All the procedures were conducted following international and national regulations, in accordance with the Declaration of Helsinki.

Informed consent was obtained from all subjects for participation in the study, the use of their tissue and publication of the data.

Discussion

Bone leiomyosarcoma is a rare primary malignant bone tumor. In 1965, Evans and Sanerkin were the first to describe primary bone leiomyosarcoma in the proximal tibia of a 73-year-old man (3). Bone leiomyosarcoma is a smooth muscle tumor composed of spindle cells characterized immunohistochemically by smooth muscle cell differentiation and the expression of desmin, h-caldesmon and α-smooth muscle actin. Osteoclast-like giant cells may be occasionally observed (3,4). Fletcher reported that other sarcoma types may also display osteoclast-like giant cells, but that such cells are more commonly seen in leiomyosarcoma (5). Therapeutically, surgical excision with wide margins remains the gold standard for curative management. Although leiomyosarcomas appear to be radioresistant (1), the use of chemotherapy for bone leiomyosarcoma is controversial. The reported 5-year overall survival rate for bone leiomyosarcoma is 62% (6).

Denosumab is a monoclonal antibody that binds RANKL and directly inhibits osteoclastogenesis. A phase 2 study demonstrated the safety and efficacy of denosumab administration in adults and skeletally mature adolescent patients with GCTB (7). Following exposure to denosumab in vitro, RANKL expression in the tumor cells of GCTB was almost entirely eliminated (8). Moreover, Lange et al reported that the therapeutic administration of denosumab in 2 patients with spinal ABC resulted in good clinical responses (9).
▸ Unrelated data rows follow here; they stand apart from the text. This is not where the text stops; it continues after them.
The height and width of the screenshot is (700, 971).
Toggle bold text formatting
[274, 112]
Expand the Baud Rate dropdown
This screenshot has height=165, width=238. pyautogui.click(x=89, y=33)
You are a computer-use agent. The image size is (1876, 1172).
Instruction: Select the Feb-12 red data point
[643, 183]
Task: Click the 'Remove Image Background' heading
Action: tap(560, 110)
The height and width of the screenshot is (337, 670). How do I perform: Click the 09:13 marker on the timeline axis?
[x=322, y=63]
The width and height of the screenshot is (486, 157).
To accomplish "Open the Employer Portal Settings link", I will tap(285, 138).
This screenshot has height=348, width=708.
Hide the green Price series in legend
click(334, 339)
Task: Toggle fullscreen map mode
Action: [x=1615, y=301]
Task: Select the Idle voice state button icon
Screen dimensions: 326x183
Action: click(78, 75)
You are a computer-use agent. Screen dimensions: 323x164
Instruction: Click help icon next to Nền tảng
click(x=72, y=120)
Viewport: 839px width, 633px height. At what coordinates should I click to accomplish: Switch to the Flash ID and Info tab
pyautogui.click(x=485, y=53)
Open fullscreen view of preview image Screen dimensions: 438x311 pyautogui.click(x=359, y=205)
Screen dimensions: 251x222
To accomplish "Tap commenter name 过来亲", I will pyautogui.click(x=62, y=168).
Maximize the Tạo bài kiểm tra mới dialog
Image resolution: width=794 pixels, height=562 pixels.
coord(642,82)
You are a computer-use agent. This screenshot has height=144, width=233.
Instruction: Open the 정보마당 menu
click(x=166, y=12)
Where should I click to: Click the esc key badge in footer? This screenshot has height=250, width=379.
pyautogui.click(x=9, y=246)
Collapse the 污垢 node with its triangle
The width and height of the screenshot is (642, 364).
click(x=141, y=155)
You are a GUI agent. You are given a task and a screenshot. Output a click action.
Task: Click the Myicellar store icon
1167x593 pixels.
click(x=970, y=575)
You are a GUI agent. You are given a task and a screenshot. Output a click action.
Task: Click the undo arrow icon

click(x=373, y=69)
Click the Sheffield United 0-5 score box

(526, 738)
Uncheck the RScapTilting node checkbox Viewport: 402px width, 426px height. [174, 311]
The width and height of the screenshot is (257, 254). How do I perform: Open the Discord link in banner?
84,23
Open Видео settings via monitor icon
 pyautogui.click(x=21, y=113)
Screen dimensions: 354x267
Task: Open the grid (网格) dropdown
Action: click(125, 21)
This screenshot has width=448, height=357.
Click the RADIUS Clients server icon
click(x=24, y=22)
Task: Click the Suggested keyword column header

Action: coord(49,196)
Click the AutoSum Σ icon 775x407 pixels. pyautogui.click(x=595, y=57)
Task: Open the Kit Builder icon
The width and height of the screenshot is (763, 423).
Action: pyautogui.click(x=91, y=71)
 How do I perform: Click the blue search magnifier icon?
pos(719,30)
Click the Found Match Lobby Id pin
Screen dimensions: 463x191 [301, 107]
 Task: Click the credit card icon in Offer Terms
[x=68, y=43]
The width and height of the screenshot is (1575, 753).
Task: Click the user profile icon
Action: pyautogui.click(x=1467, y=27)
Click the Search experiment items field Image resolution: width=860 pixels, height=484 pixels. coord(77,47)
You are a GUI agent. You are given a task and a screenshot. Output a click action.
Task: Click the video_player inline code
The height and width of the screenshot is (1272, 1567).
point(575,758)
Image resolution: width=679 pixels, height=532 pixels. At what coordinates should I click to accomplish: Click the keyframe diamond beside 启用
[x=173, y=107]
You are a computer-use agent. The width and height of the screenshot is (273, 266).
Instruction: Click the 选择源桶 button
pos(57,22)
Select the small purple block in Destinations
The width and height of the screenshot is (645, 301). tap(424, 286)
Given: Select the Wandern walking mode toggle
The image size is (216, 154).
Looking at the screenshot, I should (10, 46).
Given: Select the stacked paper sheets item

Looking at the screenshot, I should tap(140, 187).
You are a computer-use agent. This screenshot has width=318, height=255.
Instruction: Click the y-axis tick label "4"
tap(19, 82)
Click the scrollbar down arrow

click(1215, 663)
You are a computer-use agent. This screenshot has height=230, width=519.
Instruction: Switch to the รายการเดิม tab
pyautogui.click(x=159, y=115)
In the present case of bone leiomyosarcoma, good clinical and radiological responses to denosumab were observed for ~2 years in the absence of chemotherapy. Pelle et al demonstrated that RANKL expression in ABC resembled that in GCTB (10). In the present case, RANKL expression was higher compared with that observed in BC, but similar compared with that in GCTB, ABC and FD (Fig. 4). Therefore, in the absence of chemotherapy, the therapeutic effect of denosumab in the present case may be explained by the mitigation of the progression of rich osteoclast-like cell tumors by RANKL-targeted therapy.

In conclusion, denosumab may be a suitable treatment option for leiomyosarcoma with osteoclast-like giant cells and other untreatable tumors or cancers rich in osteoclast-like giant cells, such as GCTB, ABC and FD.